▶ _ABOUT THIS TASK_
For this exercise, repeat each entry exactly as written.

[Dataset excerpts]
Content starts
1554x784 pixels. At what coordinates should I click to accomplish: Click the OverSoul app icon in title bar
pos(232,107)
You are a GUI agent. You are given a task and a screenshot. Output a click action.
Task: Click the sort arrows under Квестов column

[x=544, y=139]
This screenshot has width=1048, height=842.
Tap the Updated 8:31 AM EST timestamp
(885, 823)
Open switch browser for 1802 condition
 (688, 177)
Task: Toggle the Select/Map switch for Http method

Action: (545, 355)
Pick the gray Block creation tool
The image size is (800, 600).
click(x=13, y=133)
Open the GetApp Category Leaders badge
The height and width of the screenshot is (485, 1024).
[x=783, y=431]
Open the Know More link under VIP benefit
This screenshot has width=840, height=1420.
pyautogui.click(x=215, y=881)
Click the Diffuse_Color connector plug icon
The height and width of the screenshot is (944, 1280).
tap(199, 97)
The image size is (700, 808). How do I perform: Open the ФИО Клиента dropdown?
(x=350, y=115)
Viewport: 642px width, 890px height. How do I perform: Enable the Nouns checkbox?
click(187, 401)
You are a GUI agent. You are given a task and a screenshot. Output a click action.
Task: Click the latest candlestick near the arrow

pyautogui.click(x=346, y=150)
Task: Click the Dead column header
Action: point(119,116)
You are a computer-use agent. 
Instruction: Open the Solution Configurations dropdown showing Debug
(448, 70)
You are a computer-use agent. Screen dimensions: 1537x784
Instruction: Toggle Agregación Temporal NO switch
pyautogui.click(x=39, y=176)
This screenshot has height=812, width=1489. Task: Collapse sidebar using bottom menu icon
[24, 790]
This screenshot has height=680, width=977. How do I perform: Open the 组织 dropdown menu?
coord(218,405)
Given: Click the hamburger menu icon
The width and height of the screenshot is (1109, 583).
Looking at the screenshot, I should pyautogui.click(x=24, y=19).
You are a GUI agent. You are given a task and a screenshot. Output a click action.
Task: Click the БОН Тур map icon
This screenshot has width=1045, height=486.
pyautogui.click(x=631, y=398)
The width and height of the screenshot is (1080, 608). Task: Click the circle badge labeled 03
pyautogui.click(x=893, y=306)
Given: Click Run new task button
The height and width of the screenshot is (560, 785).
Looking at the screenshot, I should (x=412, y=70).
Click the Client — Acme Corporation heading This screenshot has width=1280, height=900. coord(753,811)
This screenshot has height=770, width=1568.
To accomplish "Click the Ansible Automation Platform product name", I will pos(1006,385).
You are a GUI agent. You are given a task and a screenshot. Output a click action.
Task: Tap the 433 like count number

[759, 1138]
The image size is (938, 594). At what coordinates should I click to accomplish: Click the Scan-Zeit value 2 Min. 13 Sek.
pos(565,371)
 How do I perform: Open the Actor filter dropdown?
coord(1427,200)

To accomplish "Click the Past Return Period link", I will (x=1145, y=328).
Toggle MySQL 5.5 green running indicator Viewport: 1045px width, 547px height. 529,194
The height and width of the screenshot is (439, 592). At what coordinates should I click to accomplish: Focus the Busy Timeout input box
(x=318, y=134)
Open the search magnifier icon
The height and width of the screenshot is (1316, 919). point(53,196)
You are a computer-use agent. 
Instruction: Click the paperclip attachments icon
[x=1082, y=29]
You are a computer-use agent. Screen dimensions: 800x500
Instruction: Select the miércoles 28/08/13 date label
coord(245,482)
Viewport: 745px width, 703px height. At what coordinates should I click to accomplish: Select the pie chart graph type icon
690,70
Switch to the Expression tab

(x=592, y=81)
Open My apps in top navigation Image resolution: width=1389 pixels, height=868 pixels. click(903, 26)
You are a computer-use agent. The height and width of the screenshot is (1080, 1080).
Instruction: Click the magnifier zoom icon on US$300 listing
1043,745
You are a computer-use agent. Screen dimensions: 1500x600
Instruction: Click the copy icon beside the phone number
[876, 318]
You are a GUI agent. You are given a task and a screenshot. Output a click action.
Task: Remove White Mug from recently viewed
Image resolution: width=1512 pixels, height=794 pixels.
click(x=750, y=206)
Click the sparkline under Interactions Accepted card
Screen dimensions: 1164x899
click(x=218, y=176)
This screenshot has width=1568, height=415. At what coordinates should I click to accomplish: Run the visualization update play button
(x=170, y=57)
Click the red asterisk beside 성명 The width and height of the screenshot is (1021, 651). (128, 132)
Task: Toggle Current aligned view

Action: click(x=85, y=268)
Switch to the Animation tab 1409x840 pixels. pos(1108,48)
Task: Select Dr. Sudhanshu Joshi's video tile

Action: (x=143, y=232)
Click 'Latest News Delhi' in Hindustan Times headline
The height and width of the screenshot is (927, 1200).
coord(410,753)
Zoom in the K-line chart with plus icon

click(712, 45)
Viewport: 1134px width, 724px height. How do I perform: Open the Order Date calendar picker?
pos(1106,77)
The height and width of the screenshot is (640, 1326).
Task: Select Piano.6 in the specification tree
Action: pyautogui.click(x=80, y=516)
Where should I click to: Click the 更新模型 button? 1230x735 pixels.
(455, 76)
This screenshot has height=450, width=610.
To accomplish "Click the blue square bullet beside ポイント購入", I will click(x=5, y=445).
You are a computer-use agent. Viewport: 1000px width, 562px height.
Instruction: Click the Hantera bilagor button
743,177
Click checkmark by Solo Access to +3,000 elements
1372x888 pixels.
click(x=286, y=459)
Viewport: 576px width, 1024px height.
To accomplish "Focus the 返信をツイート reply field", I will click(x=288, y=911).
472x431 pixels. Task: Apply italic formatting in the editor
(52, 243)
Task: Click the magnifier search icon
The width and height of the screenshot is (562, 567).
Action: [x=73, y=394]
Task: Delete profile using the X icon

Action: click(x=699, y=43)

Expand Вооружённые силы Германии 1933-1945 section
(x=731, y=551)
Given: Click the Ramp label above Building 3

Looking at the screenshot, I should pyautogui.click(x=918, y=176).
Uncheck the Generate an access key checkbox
Content ends
▶ _COMPLETED EXERCISE_
1554x784 pixels. At what coordinates should I click to accomplish: Click the OverSoul app icon in title bar
pos(232,107)
You are a GUI agent. You are given a task and a screenshot. Output a click action.
Task: Click the sort arrows under Квестов column

[x=544, y=139]
This screenshot has width=1048, height=842.
Tap the Updated 8:31 AM EST timestamp
(885, 823)
Open switch browser for 1802 condition
 (688, 177)
Task: Toggle the Select/Map switch for Http method

Action: (545, 355)
Pick the gray Block creation tool
The image size is (800, 600).
click(x=13, y=133)
Open the GetApp Category Leaders badge
The height and width of the screenshot is (485, 1024).
[x=783, y=431]
Open the Know More link under VIP benefit
This screenshot has width=840, height=1420.
pyautogui.click(x=215, y=881)
Click the Diffuse_Color connector plug icon
The height and width of the screenshot is (944, 1280).
tap(199, 97)
The image size is (700, 808). How do I perform: Open the ФИО Клиента dropdown?
(x=350, y=115)
Viewport: 642px width, 890px height. How do I perform: Enable the Nouns checkbox?
click(187, 401)
You are a GUI agent. You are given a task and a screenshot. Output a click action.
Task: Click the latest candlestick near the arrow

pyautogui.click(x=346, y=150)
Task: Click the Dead column header
Action: point(119,116)
You are a computer-use agent. 
Instruction: Open the Solution Configurations dropdown showing Debug
(448, 70)
You are a computer-use agent. Screen dimensions: 1537x784
Instruction: Toggle Agregación Temporal NO switch
pyautogui.click(x=39, y=176)
This screenshot has height=812, width=1489. Task: Collapse sidebar using bottom menu icon
[24, 790]
This screenshot has height=680, width=977. How do I perform: Open the 组织 dropdown menu?
coord(218,405)
Given: Click the hamburger menu icon
The width and height of the screenshot is (1109, 583).
Looking at the screenshot, I should pyautogui.click(x=24, y=19).
You are a GUI agent. You are given a task and a screenshot. Output a click action.
Task: Click the БОН Тур map icon
This screenshot has width=1045, height=486.
pyautogui.click(x=631, y=398)
The width and height of the screenshot is (1080, 608). Task: Click the circle badge labeled 03
pyautogui.click(x=893, y=306)
Given: Click Run new task button
The height and width of the screenshot is (560, 785).
Looking at the screenshot, I should (x=412, y=70).
Click the Client — Acme Corporation heading This screenshot has width=1280, height=900. coord(753,811)
This screenshot has height=770, width=1568.
To accomplish "Click the Ansible Automation Platform product name", I will pos(1006,385).
You are a GUI agent. You are given a task and a screenshot. Output a click action.
Task: Tap the 433 like count number

[759, 1138]
The image size is (938, 594). At what coordinates should I click to accomplish: Click the Scan-Zeit value 2 Min. 13 Sek.
pos(565,371)
 How do I perform: Open the Actor filter dropdown?
coord(1427,200)

To accomplish "Click the Past Return Period link", I will (x=1145, y=328).
Toggle MySQL 5.5 green running indicator Viewport: 1045px width, 547px height. 529,194
The height and width of the screenshot is (439, 592). At what coordinates should I click to accomplish: Focus the Busy Timeout input box
(x=318, y=134)
Open the search magnifier icon
The height and width of the screenshot is (1316, 919). point(53,196)
You are a computer-use agent. 
Instruction: Click the paperclip attachments icon
[x=1082, y=29]
You are a computer-use agent. Screen dimensions: 800x500
Instruction: Select the miércoles 28/08/13 date label
coord(245,482)
Viewport: 745px width, 703px height. At what coordinates should I click to accomplish: Select the pie chart graph type icon
690,70
Switch to the Expression tab

(x=592, y=81)
Open My apps in top navigation Image resolution: width=1389 pixels, height=868 pixels. click(903, 26)
You are a computer-use agent. The height and width of the screenshot is (1080, 1080).
Instruction: Click the magnifier zoom icon on US$300 listing
1043,745
You are a computer-use agent. Screen dimensions: 1500x600
Instruction: Click the copy icon beside the phone number
[876, 318]
You are a GUI agent. You are given a task and a screenshot. Output a click action.
Task: Remove White Mug from recently viewed
Image resolution: width=1512 pixels, height=794 pixels.
click(x=750, y=206)
Click the sparkline under Interactions Accepted card
Screen dimensions: 1164x899
click(x=218, y=176)
This screenshot has width=1568, height=415. At what coordinates should I click to accomplish: Run the visualization update play button
(x=170, y=57)
Click the red asterisk beside 성명 The width and height of the screenshot is (1021, 651). (128, 132)
Task: Toggle Current aligned view

Action: click(x=85, y=268)
Switch to the Animation tab 1409x840 pixels. pos(1108,48)
Task: Select Dr. Sudhanshu Joshi's video tile

Action: (x=143, y=232)
Click 'Latest News Delhi' in Hindustan Times headline
The height and width of the screenshot is (927, 1200).
coord(410,753)
Zoom in the K-line chart with plus icon

click(712, 45)
Viewport: 1134px width, 724px height. How do I perform: Open the Order Date calendar picker?
pos(1106,77)
The height and width of the screenshot is (640, 1326).
Task: Select Piano.6 in the specification tree
Action: pyautogui.click(x=80, y=516)
Where should I click to: Click the 更新模型 button? 1230x735 pixels.
(455, 76)
This screenshot has height=450, width=610.
To accomplish "Click the blue square bullet beside ポイント購入", I will click(x=5, y=445).
You are a computer-use agent. Viewport: 1000px width, 562px height.
Instruction: Click the Hantera bilagor button
743,177
Click checkmark by Solo Access to +3,000 elements
1372x888 pixels.
click(x=286, y=459)
Viewport: 576px width, 1024px height.
To accomplish "Focus the 返信をツイート reply field", I will click(x=288, y=911).
472x431 pixels. Task: Apply italic formatting in the editor
(52, 243)
Task: Click the magnifier search icon
The width and height of the screenshot is (562, 567).
Action: [x=73, y=394]
Task: Delete profile using the X icon

Action: click(x=699, y=43)

Expand Вооружённые силы Германии 1933-1945 section
(x=731, y=551)
Given: Click the Ramp label above Building 3

Looking at the screenshot, I should pyautogui.click(x=918, y=176).
Uncheck the Generate an access key checkbox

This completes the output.